I believe we can be better. Those who died here, those who saved lives here – they help me believe. We may not be able to stop all evil in the world, but I know that how we treat one another is entirely up to us. I believe that for all our imperfections, we are full of decency and goodness, and that the forces that divide us are not as strong as those that unite us.

That’s what I believe, in part because that’s what a child like Christina Taylor Green believed. Imagine: here was a young girl who was just becoming aware of our democracy; just beginning to understand the obligations of citizenship; just starting to glimpse the fact that someday she too might play a part in shaping her nation’s future. She had been elected to her student council; she saw public service as something exciting, something hopeful.
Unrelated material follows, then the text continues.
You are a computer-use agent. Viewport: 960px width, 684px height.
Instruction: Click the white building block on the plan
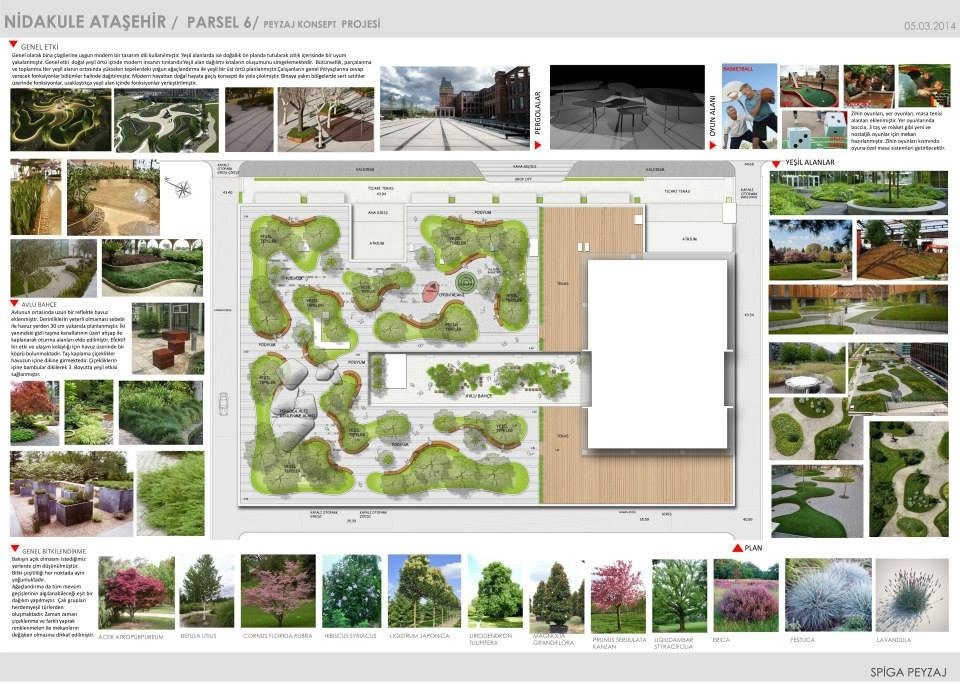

She was off to meet her congresswoman, someone she was sure was good and important and might be a role model. She saw all this through the eyes of a child, undimmed by the cynicism or vitriol that we adults all too often just take for granted.

I want us to live up to her expectations. I want our democracy to be as good as she imagined it. All of us – we should do everything we can to make sure this country lives up to our children’s expectations.

Here’s the poem:

To the New Year

By W. S. Merwin

With what stillness at last
you appear in the valley
your first sunlight reaching down
to touch the tips of a few
high leaves that do not stir
as though they had not noticed
and did not know you at all
then the voice of a dove calls
from far away in itself
to the hush of the morning

so this is the sound of you
here and now whether or not
anyone hears it this is
where we have come with our age
our knowledge such as it is
and our hopes such as they are
invisible before us
untouched and still possible

from Present Company

I remember thinking, not long after my son Justin died, that whether his death proved to be a curse that blighted or a blessing that healed was up to those of us who loved him.  The event didn’t determine the future; our response to it did.  I pray that our country will use this tragedy to see and to touch hopes that have been invisible but that are still possible.  Although we are in a valley, may our hopes touch us as the first sunlight touches the tips of a few high leaves.  The voice of the dove calls to us in the hush of the new morning.